Betânia

A aldeia de Betânia, perto de Jerusalém, tem no Novo Testamento uma conotação muito particular. Ali viviam três irmãos, Marta Maria e Lázaro, que eram amigos do Senhor. O Senhor encontrava nessa casa o afeto e a devoção que não achava em outros lugares, em Jerusalém, por exemplo.

A Escritura registra várias cenas ocorridas em Betânia, breves, mas muito significativas. Na primeira delas, Maria está sentada aos pés do Senhor, ouvindo-lhe, enquanto Marta sua irmã serve atarefada. Quando Marta recrimina a Maria diante do Senhor, o Senhor a defende, pois ela escolhera a boa parte (Lc. 10:38-42).

Em seguida, há outra cena em que as duas irmãs choram a morte do seu irmão. Fazem-no de duas maneiras diferentes, mas quando o Senhor ressuscita a Lázaro, ambas são consoladas (João 11).

Uma terceira cena mostra Marta servindo (sem reprovação) e a Maria prostrando-se aos pés do Senhor para ungir-lhe com o seu perfume de nardo puro.
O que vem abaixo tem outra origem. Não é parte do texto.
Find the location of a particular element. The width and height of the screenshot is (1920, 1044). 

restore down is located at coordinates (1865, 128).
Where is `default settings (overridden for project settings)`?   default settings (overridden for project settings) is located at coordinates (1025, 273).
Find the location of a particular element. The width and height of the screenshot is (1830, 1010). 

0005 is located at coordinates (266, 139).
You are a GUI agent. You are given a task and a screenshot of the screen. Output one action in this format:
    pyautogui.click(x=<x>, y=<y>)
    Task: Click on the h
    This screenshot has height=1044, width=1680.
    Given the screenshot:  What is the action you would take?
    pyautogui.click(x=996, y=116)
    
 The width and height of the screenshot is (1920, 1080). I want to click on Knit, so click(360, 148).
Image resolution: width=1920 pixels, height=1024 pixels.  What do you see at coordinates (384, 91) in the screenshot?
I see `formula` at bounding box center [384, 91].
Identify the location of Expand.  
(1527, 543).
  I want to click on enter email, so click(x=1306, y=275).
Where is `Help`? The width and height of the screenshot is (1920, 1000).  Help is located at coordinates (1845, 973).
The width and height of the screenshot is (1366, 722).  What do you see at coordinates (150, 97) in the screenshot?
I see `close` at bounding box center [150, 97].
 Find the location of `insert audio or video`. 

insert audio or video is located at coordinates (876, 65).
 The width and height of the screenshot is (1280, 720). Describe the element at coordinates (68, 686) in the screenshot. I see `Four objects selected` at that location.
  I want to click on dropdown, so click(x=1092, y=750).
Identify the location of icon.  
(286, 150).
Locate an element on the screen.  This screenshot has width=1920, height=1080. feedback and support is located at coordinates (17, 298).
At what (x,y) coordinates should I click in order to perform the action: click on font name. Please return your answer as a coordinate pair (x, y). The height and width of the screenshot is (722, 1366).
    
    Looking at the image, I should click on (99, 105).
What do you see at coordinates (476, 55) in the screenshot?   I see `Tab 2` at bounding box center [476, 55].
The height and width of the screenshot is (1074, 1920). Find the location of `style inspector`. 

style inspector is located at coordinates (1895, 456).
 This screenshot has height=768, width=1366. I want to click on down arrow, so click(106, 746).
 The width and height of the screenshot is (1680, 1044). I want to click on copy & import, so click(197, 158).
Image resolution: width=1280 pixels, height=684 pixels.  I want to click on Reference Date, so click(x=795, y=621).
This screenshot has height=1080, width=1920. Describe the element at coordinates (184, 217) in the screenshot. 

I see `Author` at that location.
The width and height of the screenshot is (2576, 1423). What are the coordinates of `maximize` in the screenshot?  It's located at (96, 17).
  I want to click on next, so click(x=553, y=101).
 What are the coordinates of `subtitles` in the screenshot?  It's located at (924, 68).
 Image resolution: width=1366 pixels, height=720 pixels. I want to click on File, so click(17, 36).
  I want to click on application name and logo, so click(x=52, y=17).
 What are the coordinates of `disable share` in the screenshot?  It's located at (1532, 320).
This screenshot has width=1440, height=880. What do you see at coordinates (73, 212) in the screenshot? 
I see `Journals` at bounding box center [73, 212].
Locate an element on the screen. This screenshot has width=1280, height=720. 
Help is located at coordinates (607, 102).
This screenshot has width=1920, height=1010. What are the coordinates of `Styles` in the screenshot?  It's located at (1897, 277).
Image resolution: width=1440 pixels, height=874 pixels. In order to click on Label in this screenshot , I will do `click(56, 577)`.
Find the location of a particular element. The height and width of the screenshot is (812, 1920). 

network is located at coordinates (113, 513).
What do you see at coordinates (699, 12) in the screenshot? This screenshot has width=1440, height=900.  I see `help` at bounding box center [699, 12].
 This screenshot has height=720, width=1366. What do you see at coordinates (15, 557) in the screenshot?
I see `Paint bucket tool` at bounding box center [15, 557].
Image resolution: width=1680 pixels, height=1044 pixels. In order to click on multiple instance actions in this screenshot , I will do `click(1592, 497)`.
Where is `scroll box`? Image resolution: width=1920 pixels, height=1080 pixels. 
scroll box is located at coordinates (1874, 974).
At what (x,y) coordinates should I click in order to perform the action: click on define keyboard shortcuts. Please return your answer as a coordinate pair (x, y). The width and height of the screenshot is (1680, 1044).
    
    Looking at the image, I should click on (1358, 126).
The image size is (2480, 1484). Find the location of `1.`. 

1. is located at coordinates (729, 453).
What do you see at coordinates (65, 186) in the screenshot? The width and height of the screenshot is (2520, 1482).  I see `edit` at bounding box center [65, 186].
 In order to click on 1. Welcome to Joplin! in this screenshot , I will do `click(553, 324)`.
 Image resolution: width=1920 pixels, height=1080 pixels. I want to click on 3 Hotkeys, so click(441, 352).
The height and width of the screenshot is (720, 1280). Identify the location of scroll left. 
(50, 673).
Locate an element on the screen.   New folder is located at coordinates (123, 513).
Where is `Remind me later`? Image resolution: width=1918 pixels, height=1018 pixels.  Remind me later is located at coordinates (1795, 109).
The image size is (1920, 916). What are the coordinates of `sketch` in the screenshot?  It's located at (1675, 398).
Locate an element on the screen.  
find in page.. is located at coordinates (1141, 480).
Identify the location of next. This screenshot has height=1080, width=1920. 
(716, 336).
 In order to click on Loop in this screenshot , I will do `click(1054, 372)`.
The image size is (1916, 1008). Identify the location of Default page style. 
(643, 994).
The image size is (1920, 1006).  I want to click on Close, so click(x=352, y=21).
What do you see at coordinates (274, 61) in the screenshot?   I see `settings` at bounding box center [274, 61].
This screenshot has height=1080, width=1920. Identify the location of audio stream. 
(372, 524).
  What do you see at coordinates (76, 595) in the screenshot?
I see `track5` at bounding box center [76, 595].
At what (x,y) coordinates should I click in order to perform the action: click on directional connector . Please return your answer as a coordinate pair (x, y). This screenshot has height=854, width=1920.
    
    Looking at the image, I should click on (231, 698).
Lázaro, entretanto, está sentado à mesa com Jesus (João 12:1-8).

Até há uma quarta cena em Betânia: "E os tirou fora até Betânia, e elevando as suas mãos, os abençoou. E aconteceu que abençoando-os, separou-se deles, e foi elevado acima ao céu" (Lc. 24:50-51). Em Betânia ocorreu a cena final no ministério terrestre do Senhor. Os últimos que viram os Seus olhos, ao subir para os céus, foram os seus amigos Marta, Maria e Lázaro, e seus discípulos. Que bem-aventurança para aqueles!

Betânia representa o remanescente de Deus nos dias do Novo Testamento. Ali, nessa intimidade carente de toda pretensão, separada do centro religioso imperante, o Senhor Jesus é valorizado, amado e servido como é digno. Ali não está o cerimonial que tipifica a sua figura; ali está ele próprio. Ali não estão as frias maneiras que a hipocrisia desvirtuou; está ele próprio. Ali não há uma devoção de lábios, carente de verdadeiros afetos, mas sim há lágrimas de gratidão e de gozo.

Um lar singelo e comum, e não um templo estofado de ouro; o amor flui de corações sinceros, e não a fria indiferença. É Betânia, o lar verdadeiro, onde as aflições são aliviadas; é a Casa de Deus feita de corações de carne. Nela Cristo é o centro. Todos os olhares se dirigem para ele; o Seu olhar se coloca sobre cada um dos que ele chamou, e os consola de todas as suas angústias. A sua voz aprazível dá repouso ao coração. Ali não há outro nome, nem outra doutrina, porque Ele é suficiente.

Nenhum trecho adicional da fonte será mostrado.